He still writes and eats left-handed — he even kicks with his left foot. Sherrie Madura bought both right-handed and left-handed gloves for him as a hedge and returned the right-handed glove saying she had accidentally gotten the wrong one.
Oilmen manager Kevin Tyrrell said he doesn't notice Madura's ambidexterity on the field. Evidently, he doesn't need it. He was named a Midwest Collegiate League All-Star on Friday thanks to a 4.58 ERA and 21 strikeouts in 19 2/3 innings.
“I think he's definitely a Division I player, and projectability-wise, I think he can play pro ball if he gets a few more miles per hour out of his fastball,” Tyrrell said. “His arm is so loose (that) I think there's gonna be a lot more in there.”
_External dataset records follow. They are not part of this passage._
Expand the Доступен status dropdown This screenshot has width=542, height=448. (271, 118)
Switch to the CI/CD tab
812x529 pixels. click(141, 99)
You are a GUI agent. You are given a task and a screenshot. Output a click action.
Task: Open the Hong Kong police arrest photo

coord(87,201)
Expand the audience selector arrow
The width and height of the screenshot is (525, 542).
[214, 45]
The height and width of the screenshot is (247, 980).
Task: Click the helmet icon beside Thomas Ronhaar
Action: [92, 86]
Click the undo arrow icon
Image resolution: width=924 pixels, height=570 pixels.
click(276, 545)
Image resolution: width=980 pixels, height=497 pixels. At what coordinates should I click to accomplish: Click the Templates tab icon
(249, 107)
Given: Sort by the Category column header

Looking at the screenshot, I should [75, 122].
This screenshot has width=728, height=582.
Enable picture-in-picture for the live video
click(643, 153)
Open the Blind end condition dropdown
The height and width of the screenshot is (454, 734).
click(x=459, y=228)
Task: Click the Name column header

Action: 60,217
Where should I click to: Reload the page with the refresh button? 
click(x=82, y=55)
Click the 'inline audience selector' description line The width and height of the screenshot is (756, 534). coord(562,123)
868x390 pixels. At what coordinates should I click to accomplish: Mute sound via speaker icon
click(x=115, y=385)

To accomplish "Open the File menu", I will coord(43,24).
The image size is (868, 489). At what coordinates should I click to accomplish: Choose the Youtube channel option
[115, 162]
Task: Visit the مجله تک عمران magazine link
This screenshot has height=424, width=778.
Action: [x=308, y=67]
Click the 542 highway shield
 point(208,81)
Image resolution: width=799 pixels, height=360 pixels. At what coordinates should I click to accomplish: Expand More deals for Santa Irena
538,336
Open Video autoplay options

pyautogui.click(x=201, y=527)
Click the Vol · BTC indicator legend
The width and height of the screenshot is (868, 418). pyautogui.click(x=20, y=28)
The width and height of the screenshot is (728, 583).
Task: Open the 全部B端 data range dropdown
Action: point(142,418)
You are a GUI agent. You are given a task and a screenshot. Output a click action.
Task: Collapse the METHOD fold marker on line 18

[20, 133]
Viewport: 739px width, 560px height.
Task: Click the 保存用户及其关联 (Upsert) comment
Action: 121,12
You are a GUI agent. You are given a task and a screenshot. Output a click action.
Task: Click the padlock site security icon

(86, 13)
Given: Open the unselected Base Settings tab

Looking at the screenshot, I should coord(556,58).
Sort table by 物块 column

With a fastball between 83 and 86 miles per hour, Madura will look to bulk up and add velocity. Tyrrell, however, said he thinks the pitcher will start for Purdue Fort Wayne.
Tyrrell lauded the younger Madura's “advanced” command of the running game and his improvement throughout the summer. But a new pitch has made the biggest difference.
The former Mustang reflected on his own weaknesses upon leaving Central Michigan last summer and determined his fastball and slider-curveball hybrid — a “slurve,” Tyrrell calls it — wasn't enough. He needed a change-up to keep hitters guessing.
“You definitely need a third pitch in college — especially a change-up, I think,” the younger Madura said. “I think it has come a long way, and I'm really confident throwing it in any count and anywhere I need it.”
Father and son couldn't be happier for the younger Madura's return to Division I. The lanky Oilman laughs when asked of his father's influence and their relationship.
The years of work have paid off, and now the elder Madura can sit back and watch his son live his dream.
“He's like one of the my best friends,” the younger Madura said. “He's awesome, and I love having him in my life. He's the best dad.”